'''

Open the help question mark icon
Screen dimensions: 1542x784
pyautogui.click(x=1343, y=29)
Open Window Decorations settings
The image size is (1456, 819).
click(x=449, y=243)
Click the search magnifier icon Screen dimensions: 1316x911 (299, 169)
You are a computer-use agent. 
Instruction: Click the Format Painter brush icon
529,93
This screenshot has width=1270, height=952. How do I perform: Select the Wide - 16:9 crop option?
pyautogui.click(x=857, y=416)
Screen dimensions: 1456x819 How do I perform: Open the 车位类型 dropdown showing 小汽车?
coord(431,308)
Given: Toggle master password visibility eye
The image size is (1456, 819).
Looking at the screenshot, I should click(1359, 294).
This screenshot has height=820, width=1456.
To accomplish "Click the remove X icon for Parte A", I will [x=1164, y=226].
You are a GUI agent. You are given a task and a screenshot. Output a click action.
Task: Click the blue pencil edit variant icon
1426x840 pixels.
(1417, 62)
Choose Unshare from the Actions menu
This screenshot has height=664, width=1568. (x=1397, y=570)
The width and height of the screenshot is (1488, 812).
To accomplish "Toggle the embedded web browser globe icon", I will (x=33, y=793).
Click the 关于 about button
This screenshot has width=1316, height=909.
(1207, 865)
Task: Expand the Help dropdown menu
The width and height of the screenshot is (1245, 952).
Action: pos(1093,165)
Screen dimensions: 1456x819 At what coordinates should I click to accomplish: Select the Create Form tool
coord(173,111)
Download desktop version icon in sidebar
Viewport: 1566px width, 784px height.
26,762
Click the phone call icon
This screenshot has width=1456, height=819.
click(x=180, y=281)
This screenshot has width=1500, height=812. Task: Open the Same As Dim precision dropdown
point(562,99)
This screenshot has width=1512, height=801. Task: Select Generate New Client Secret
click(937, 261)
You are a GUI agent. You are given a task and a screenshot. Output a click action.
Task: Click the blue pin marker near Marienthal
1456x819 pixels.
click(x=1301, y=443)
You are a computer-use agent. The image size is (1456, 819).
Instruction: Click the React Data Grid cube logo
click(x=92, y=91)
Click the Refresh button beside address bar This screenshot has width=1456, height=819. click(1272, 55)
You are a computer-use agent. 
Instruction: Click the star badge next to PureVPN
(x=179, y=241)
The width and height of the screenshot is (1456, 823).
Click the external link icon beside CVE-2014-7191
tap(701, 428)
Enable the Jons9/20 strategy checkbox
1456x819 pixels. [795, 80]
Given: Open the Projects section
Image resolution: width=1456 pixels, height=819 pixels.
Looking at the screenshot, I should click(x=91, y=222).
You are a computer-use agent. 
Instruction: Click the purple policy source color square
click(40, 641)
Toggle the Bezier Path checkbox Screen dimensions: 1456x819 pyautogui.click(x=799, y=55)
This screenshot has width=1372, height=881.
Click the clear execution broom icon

'''

_EXERCISE INSTRUCTIONS_
All records must be repeated exactly, with none skipped.

_RESPONSE_
Open the help question mark icon
Screen dimensions: 1542x784
pyautogui.click(x=1343, y=29)
Open Window Decorations settings
The image size is (1456, 819).
click(x=449, y=243)
Click the search magnifier icon Screen dimensions: 1316x911 (299, 169)
You are a computer-use agent. 
Instruction: Click the Format Painter brush icon
529,93
This screenshot has width=1270, height=952. How do I perform: Select the Wide - 16:9 crop option?
pyautogui.click(x=857, y=416)
Screen dimensions: 1456x819 How do I perform: Open the 车位类型 dropdown showing 小汽车?
coord(431,308)
Given: Toggle master password visibility eye
The image size is (1456, 819).
Looking at the screenshot, I should click(1359, 294).
This screenshot has height=820, width=1456.
To accomplish "Click the remove X icon for Parte A", I will [x=1164, y=226].
You are a GUI agent. You are given a task and a screenshot. Output a click action.
Task: Click the blue pencil edit variant icon
1426x840 pixels.
(1417, 62)
Choose Unshare from the Actions menu
This screenshot has height=664, width=1568. (x=1397, y=570)
The width and height of the screenshot is (1488, 812).
To accomplish "Toggle the embedded web browser globe icon", I will (x=33, y=793).
Click the 关于 about button
This screenshot has width=1316, height=909.
(1207, 865)
Task: Expand the Help dropdown menu
The width and height of the screenshot is (1245, 952).
Action: pos(1093,165)
Screen dimensions: 1456x819 At what coordinates should I click to accomplish: Select the Create Form tool
coord(173,111)
Download desktop version icon in sidebar
Viewport: 1566px width, 784px height.
26,762
Click the phone call icon
This screenshot has width=1456, height=819.
click(x=180, y=281)
This screenshot has width=1500, height=812. Task: Open the Same As Dim precision dropdown
point(562,99)
This screenshot has width=1512, height=801. Task: Select Generate New Client Secret
click(937, 261)
You are a GUI agent. You are given a task and a screenshot. Output a click action.
Task: Click the blue pin marker near Marienthal
1456x819 pixels.
click(x=1301, y=443)
You are a computer-use agent. The image size is (1456, 819).
Instruction: Click the React Data Grid cube logo
click(x=92, y=91)
Click the Refresh button beside address bar This screenshot has width=1456, height=819. click(1272, 55)
You are a computer-use agent. 
Instruction: Click the star badge next to PureVPN
(x=179, y=241)
The width and height of the screenshot is (1456, 823).
Click the external link icon beside CVE-2014-7191
tap(701, 428)
Enable the Jons9/20 strategy checkbox
1456x819 pixels. [795, 80]
Given: Open the Projects section
Image resolution: width=1456 pixels, height=819 pixels.
Looking at the screenshot, I should click(x=91, y=222).
You are a computer-use agent. 
Instruction: Click the purple policy source color square
click(40, 641)
Toggle the Bezier Path checkbox Screen dimensions: 1456x819 pyautogui.click(x=799, y=55)
This screenshot has width=1372, height=881.
Click the clear execution broom icon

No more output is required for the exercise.